Answer these questions from the article on the patent law amendments below.
1. At whose plenary session was the amendment discussed?
2. What minimum share of the royalty funds left after expenses must be paid to the author?
3. What publication period is given for industrial designs?

**READING PASSAGE**
------------------------------------------------------------
Amendments are made to the patent law: cloning will not be considered a “patent object”, and a minimum share for royalties is determined.
According to Modern.az, the issue is reflected in the amendment to the “Law on Patents” discussed at today's plenary session of the Milli Majlis.
According to the project, it adapts patent procedures to international rules, clarifies claim documents and the priority mechanism, and also establishes new requirements related to genetic resources and traditional knowledge.
According to the new draft law, objects for which patents are not granted are expanded. Thus, methods of human cloning and the clone itself, methods of modifying the genetic integrity of germline cells, and the use of human embryos for industrial purposes are not accepted as patent objects.
Furthermore, objects related to traditional knowledge (with the exception of inventions/utility models/industrial designs based on traditional knowledge) are excluded from patent legal protection.
The project states that if an invention is based on genetic resources, the applicant must provide information about the country of origin or source; when traditional knowledge related to genetic resources is involved, the community or source from which such knowledge was obtained must be disclosed.
The patent right for an invention created by an employee (including a teacher, researcher, doctoral student, master's student, student, etc.) in the course of their service duties or under a written assignment belongs to the employer, unless otherwise stipulated in the contract; at least 50% of the remaining funds after deducting expenses from royalties must be paid to the author.
New restrictions are introduced for industrial designs in the discussed draft law. Thus, artistic and constructive solutions that can mislead the consumer (creating a false impression about the manufacturer, origin, packaging/label, etc.) are not granted protection, except upon application by the exclusive rights holder; state symbols, symbols of international organizations, official marks, as well as names/descriptions of cultural (ethnic/religious) heritage objects belonging to another state without consent, are not protected as industrial designs.
Publication for inventions and utility models is generally indicated as 18 months, and for industrial designs as 6 months; in certain cases, the publication of the claim document is also possible simultaneously with the publication of the patent.
The issue was put to a vote and adopted in the third reading.
------------------------------------------------------------
**INFORMATION SUPPLIED**
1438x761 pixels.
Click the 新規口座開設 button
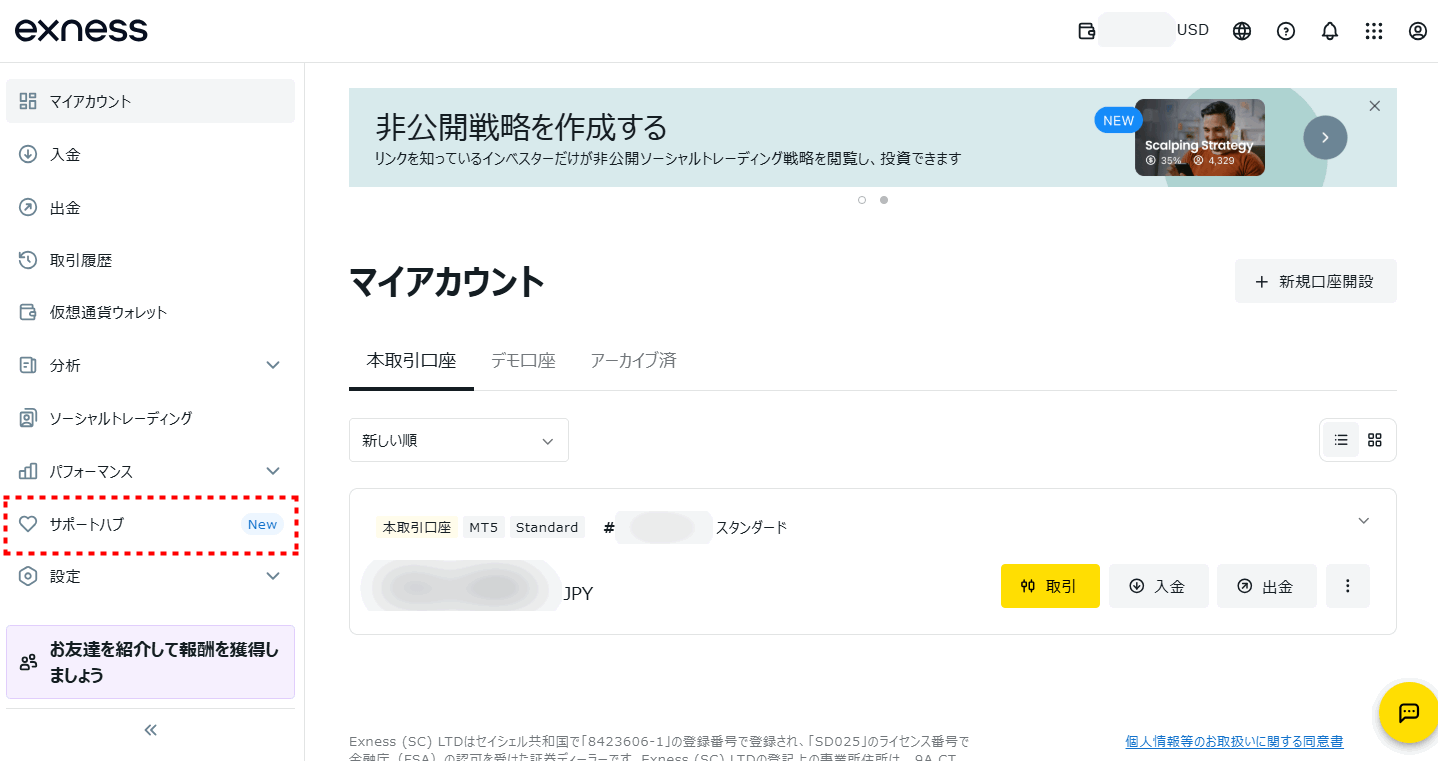point(1315,281)
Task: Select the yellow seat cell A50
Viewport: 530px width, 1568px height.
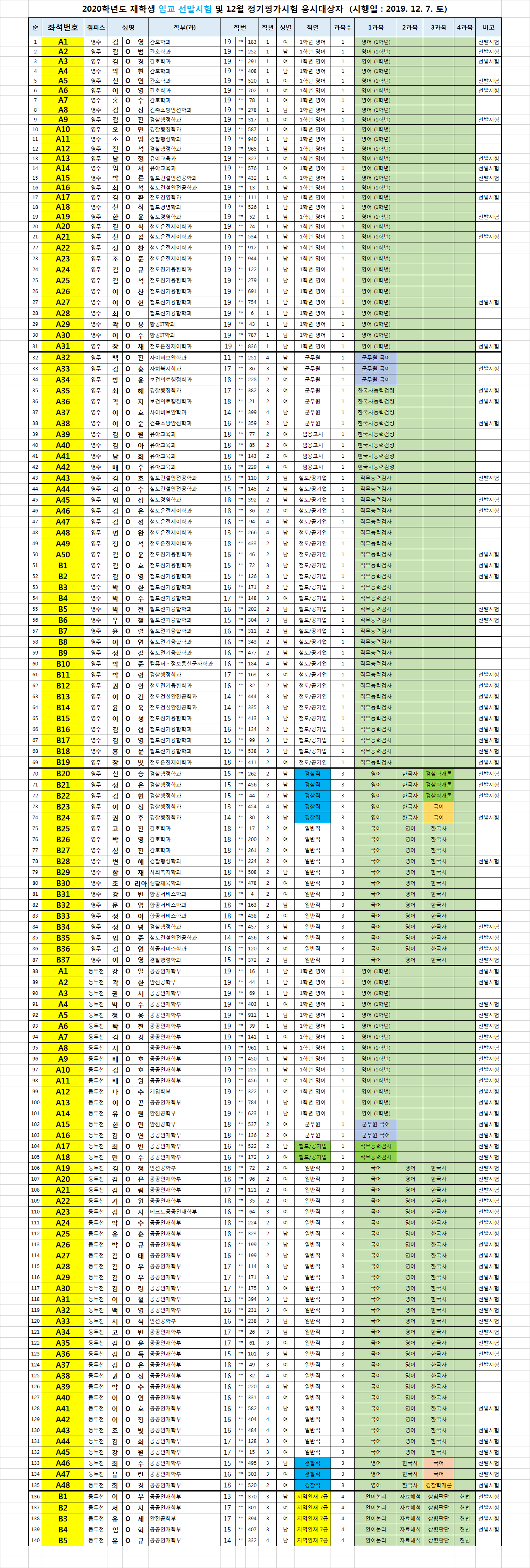Action: [63, 555]
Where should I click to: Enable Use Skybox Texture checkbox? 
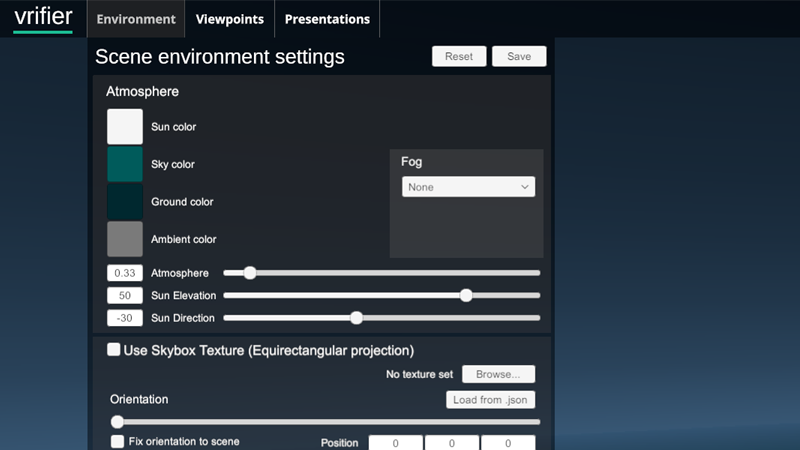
------------------------------------------------------------
**TASK ANSWER**
1. The Milli Majlis.
2. At least 50%.
3. 6 months.